Frank McDonough, botanist at the Los Angeles County Arboretum, suggested that urban forests are suffering partly because “so many of the trees we grow don’t belong here and aren’t sustainable without plentiful supplies of imported water.”
“Historic photos of the region show coastal shrubs, oaks on the foothills and sycamores along streams and rivers,” he said. “Yet, we planted way too many trees from areas that get two to three times as much rain as we do.”
Liquidambar is one example. The species evolved in the Southeastern United States, then developers and property owners planted it in Southern California after World War II. At the time, the trees seemed perfect: Not too tall, with lustrous maple-like leaves that turn into a spectacular show of yellow, pink and red hues in the fall.
Decades later, leaf scorch, shot hole borers and drought are quickly adding Liquidambar to the long list of trees whose days in Southern California appear to be numbered.
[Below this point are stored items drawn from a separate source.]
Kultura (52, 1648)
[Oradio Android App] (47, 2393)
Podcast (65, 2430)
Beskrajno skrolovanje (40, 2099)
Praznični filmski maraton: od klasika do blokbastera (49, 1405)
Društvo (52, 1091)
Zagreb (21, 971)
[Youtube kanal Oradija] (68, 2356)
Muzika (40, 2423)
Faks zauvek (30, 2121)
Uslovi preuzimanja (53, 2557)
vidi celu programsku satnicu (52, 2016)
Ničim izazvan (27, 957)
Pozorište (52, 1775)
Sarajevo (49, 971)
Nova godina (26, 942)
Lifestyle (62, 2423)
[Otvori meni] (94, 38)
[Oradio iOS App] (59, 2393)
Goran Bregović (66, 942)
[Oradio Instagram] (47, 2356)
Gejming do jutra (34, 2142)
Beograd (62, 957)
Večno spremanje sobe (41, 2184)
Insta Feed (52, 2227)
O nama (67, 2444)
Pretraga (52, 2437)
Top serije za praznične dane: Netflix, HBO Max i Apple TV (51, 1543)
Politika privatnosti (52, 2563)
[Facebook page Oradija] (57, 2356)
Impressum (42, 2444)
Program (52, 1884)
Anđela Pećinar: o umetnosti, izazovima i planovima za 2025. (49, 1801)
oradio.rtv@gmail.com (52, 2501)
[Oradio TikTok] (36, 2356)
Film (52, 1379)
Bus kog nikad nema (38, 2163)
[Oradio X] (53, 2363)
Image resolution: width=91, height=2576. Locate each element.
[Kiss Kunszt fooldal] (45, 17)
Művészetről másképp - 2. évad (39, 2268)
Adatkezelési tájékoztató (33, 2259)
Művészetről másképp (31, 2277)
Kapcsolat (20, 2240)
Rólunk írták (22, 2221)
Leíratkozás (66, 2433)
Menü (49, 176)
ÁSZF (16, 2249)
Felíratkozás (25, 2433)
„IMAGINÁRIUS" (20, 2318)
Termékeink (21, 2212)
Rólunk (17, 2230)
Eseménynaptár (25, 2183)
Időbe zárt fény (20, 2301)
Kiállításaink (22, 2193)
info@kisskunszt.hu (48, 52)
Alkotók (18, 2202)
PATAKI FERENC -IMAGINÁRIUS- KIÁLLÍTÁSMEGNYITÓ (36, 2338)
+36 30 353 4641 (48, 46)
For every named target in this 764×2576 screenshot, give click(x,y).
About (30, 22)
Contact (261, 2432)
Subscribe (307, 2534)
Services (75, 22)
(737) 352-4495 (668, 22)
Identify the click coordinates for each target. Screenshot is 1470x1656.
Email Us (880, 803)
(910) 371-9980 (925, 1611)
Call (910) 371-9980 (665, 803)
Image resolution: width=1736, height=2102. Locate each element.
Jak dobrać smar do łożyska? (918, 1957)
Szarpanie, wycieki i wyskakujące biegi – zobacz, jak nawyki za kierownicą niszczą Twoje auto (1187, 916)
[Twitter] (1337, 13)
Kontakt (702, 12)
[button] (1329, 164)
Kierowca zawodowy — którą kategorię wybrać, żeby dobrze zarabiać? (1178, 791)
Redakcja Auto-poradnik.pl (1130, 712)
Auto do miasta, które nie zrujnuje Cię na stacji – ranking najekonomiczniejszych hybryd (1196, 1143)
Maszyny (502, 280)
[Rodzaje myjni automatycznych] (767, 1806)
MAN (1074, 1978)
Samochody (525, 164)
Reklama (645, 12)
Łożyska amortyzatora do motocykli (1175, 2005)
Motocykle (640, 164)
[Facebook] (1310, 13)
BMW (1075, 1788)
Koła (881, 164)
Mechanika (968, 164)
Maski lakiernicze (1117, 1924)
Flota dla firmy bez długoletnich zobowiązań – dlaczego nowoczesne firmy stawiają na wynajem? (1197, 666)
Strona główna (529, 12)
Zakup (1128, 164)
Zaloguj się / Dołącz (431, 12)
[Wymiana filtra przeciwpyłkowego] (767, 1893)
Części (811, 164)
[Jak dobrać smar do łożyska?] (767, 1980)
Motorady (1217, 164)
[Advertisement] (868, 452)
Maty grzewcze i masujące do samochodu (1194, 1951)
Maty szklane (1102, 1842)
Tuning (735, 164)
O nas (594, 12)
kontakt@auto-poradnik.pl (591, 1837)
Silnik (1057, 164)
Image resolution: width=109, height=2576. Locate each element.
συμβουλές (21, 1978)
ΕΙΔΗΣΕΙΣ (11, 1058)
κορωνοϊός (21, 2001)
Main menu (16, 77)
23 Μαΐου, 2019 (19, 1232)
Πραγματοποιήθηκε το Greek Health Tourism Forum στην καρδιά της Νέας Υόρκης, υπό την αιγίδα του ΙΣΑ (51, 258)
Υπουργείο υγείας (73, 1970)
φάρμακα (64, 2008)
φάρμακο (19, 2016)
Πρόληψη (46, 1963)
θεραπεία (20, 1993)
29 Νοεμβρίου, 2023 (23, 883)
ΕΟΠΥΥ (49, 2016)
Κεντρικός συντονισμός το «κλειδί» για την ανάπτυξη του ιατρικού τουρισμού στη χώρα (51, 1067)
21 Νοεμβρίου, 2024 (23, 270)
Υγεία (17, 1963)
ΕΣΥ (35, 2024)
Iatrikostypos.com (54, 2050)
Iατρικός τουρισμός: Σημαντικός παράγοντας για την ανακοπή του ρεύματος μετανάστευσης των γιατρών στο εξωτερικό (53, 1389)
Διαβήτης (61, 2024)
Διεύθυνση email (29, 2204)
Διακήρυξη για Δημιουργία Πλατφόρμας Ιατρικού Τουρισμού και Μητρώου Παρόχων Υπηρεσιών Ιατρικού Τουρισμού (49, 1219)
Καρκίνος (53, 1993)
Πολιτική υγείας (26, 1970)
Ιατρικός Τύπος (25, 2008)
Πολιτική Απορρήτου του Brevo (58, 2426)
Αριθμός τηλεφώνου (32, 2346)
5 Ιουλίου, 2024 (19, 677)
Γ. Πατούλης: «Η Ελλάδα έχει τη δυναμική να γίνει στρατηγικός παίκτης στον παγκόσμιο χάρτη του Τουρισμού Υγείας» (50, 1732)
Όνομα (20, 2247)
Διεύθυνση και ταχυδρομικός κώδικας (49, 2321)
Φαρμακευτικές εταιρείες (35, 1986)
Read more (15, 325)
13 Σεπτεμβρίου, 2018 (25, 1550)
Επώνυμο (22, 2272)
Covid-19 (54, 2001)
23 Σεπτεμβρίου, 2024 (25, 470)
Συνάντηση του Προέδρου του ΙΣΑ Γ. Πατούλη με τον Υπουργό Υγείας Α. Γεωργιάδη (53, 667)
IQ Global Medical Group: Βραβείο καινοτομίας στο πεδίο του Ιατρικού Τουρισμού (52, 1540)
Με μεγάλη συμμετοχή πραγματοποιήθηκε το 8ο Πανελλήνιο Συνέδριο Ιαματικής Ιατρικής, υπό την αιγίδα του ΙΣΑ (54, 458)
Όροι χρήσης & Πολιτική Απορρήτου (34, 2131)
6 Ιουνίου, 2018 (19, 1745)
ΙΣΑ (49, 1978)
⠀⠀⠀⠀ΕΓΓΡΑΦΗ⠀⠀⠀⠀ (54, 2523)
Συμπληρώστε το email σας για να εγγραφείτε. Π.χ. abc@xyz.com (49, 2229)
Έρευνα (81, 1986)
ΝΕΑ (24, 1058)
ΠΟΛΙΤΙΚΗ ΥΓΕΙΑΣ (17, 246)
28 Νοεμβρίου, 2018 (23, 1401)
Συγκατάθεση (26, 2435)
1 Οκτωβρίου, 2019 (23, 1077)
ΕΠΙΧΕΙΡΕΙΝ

Andy Lipkis, founder of the nonprofit TreePeople, said Southern Californians are starting to pay attention to the crisis, recognizing just how indebted they are to the region’s trees.
“Losing our trees would cost us a lot,” he said, including “the accelerated loss of the California Dream in neighborhoods throughout the region.”
“Trees” he said, “reduce heat and light intensity, protect water, rid the air of pollutants and instill a sense of peace by filling the landscape with the sights, smells and sounds of nature.”
McPherson said he hopes his report wakes up the state’s leaders to the die-off. The next steps, he said, should include monitoring the unprecedented damage the urban forests are suffering, and taking steps to remove dead trees and plant new, probably different ones: “a new, diverse palette of well-adapted species that may not be currently available in nurseries.”
“It may be, for example, that trees that grow well in, say, Phoenix … are the ones that will grow well in Los Angeles in decades to come,” he said.
California’s drought has caused many thousands of native oaks, sycamores, alders and willows to die at Topanga State Park, one of the largest urban parks in the U.S. The view along the park’s hiking trails has changed dramatically in the last few years as it has throughout the Santa Monica Mountains. A senior conservation biologist for the Resource Conservation District of the Santa Monica Mountains attributes the dead trees to the effects of climate change on the region.